Opini  

PGRI Ruh Guru

Oleh : Dr. Dudung Nurullah Koswara, M.Pd
(Dewan Pembina PGRI)

Sebagai entitas Dewan Pembina PGRI, Saya akan terus memberikan “binaan” agar PGRI lebih transformatif dan tersambung dengan kebatinan guru anggota. Segala hal yang tak konstruktif dan menyimpang dari harapan guru harus mulai diubah hilangkan.

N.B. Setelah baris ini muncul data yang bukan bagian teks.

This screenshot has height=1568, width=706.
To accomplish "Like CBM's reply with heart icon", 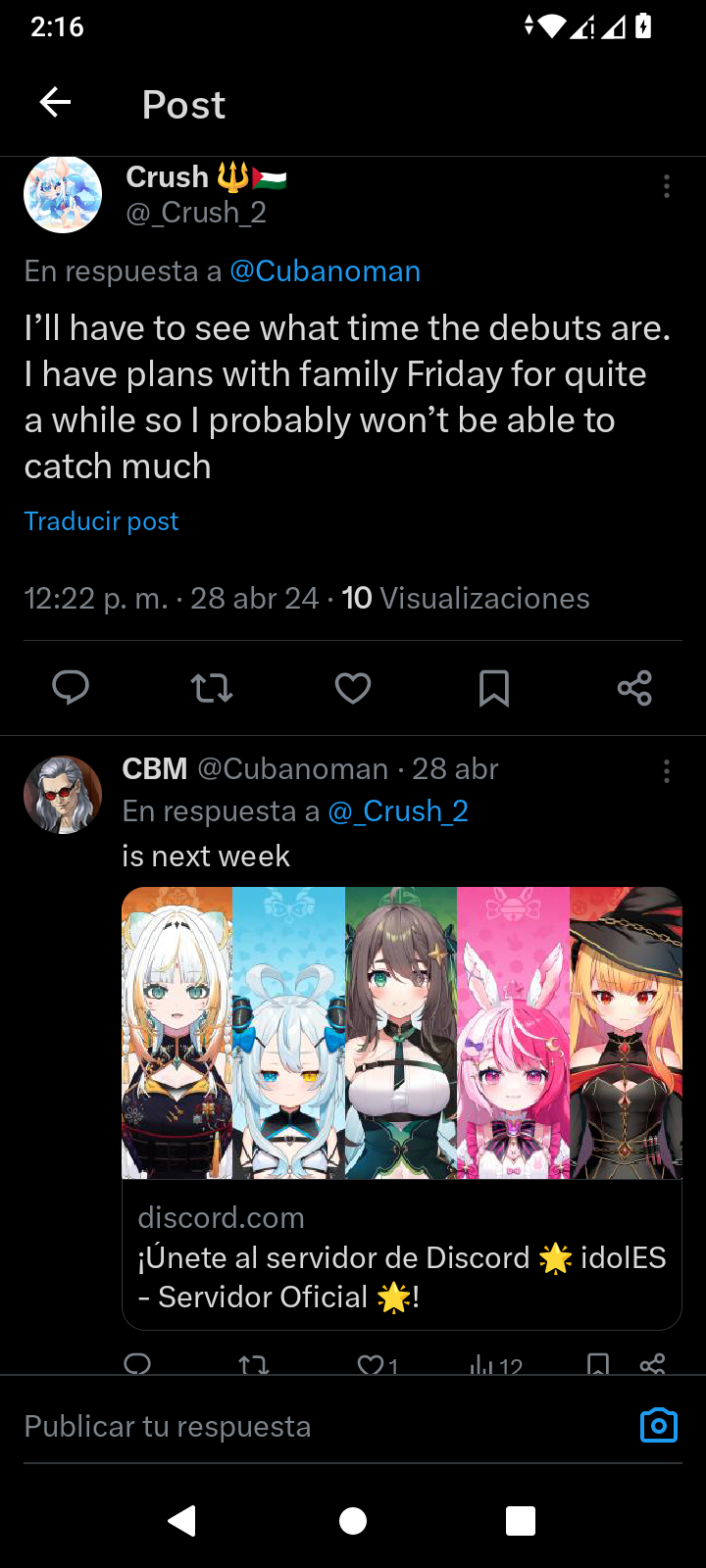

Misal ada Ketua Umum PB PGRI yang tidak pernah menjadi Ketua atau pengurus daerah sebelumnya. Khusus Ketua Umum PB PGRI, ke depan tidak boleh lagi dipimpin orang yang tidak pernah mengurus PGRI daerah. Mengapa ? Fakta menjelaskan ruh dan rasa keorganisasian gurunya zero.

Ketersambungan kebatinan guru, ruh guru, rasa kekeluargaan, pahit manis mengurus organisasi daerah (provinsi/kabupaten/kota) harus dimiliki Ketua Umum PB PGRI. Bila tidak ? Maka Ia akan memimpin kurang memahami kebatinan guru dan kurang menghormati martabat pengurus daerah.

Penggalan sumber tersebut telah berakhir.